I thought this was a book about Russia. It was about the USA.
Turns out autocracy is no longer just a subject for books about "other places."
I am naive.
I bought this book imagining it had something to do with Gessen’s time growing up in the Soviet Union. I was wrong; it was a book written towards the end and shortly after the first Trump term — an attempt to reckon with that brief but irreversible period in American life.
This is ironic on two levels: first, that I assumed a Russian-born author writing about surviving autocratic regimes was writing about Russia, not the U.S.; and second, that I was reading it in the second year of the second Trump term, when it appears that the entire established world order is tipping over, a milk cup in the grasp of an unsteady toddler. What Gessen chronicles as abuses of power in the first Trump term are both resoundingly similar and also far tamer than what we are seeing today. If the first term was Trump testing the waters, the second term is him pushing everyone into the deep end.

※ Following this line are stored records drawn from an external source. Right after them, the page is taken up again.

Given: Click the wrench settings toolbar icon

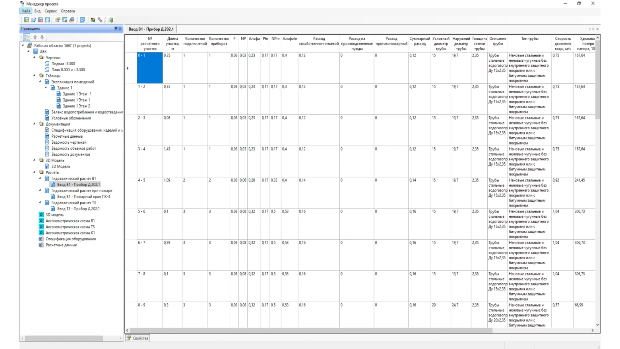Looking at the screenshot, I should (x=100, y=20).
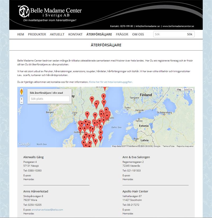Image resolution: width=212 pixels, height=218 pixels.
Task: Select the map pin near Oslo
Action: 87,114
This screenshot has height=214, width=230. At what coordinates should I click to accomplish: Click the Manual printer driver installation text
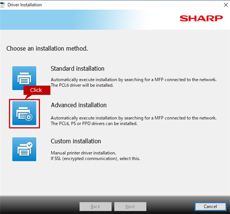(x=83, y=153)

Particularly interesting to me are Gessen’s insights on language — how it is abused by autocrats, how its absence or lack of shared definition erodes power and cohesion among those without political power. “So much of our lives depended on words that meant so little to the man who said them,” says Gessen, referring to Trump’s callous and careless manner of speech during his first term.
It is amplified by the media, which often unquestioningly accepts the foundational language or frameworks underlying Trump’s assertions, even as it tries to rebut them. Most anti-Trump rhetoric stoops to his level, debating him with his own assumptions, rather than redirecting the conversation towards higher ground.
Gessen speaks of the political ambition of autocrats, noting that it is far removed from political aspiration. Ambitious tyrants like Trump want everything, and they want it now — but theirs is not a moral calling. It is simply greed.
Many people, institutions, and traditions failed to uphold an acceptable standard of dialogue and restrain his power during the first term — to say nothing of the second term.
Writing of the former, Gessen says: “the first three years have shown that an autocratic attempt in the United States has a credible attempt of succeeding. Worse than that, they have shown that an autocratic attempt builds logically on the structures and norms of American government: on the concentration of power in the executive branch, and on the marriage of money and politics.”
This is the biggest long-term danger of both Trump presidencies. Even if free and fair elections are called in 2028, the seed has been planted. Power-hungry people on all sides have seen what can be done by a bully who knows no bounds. The box has been opened.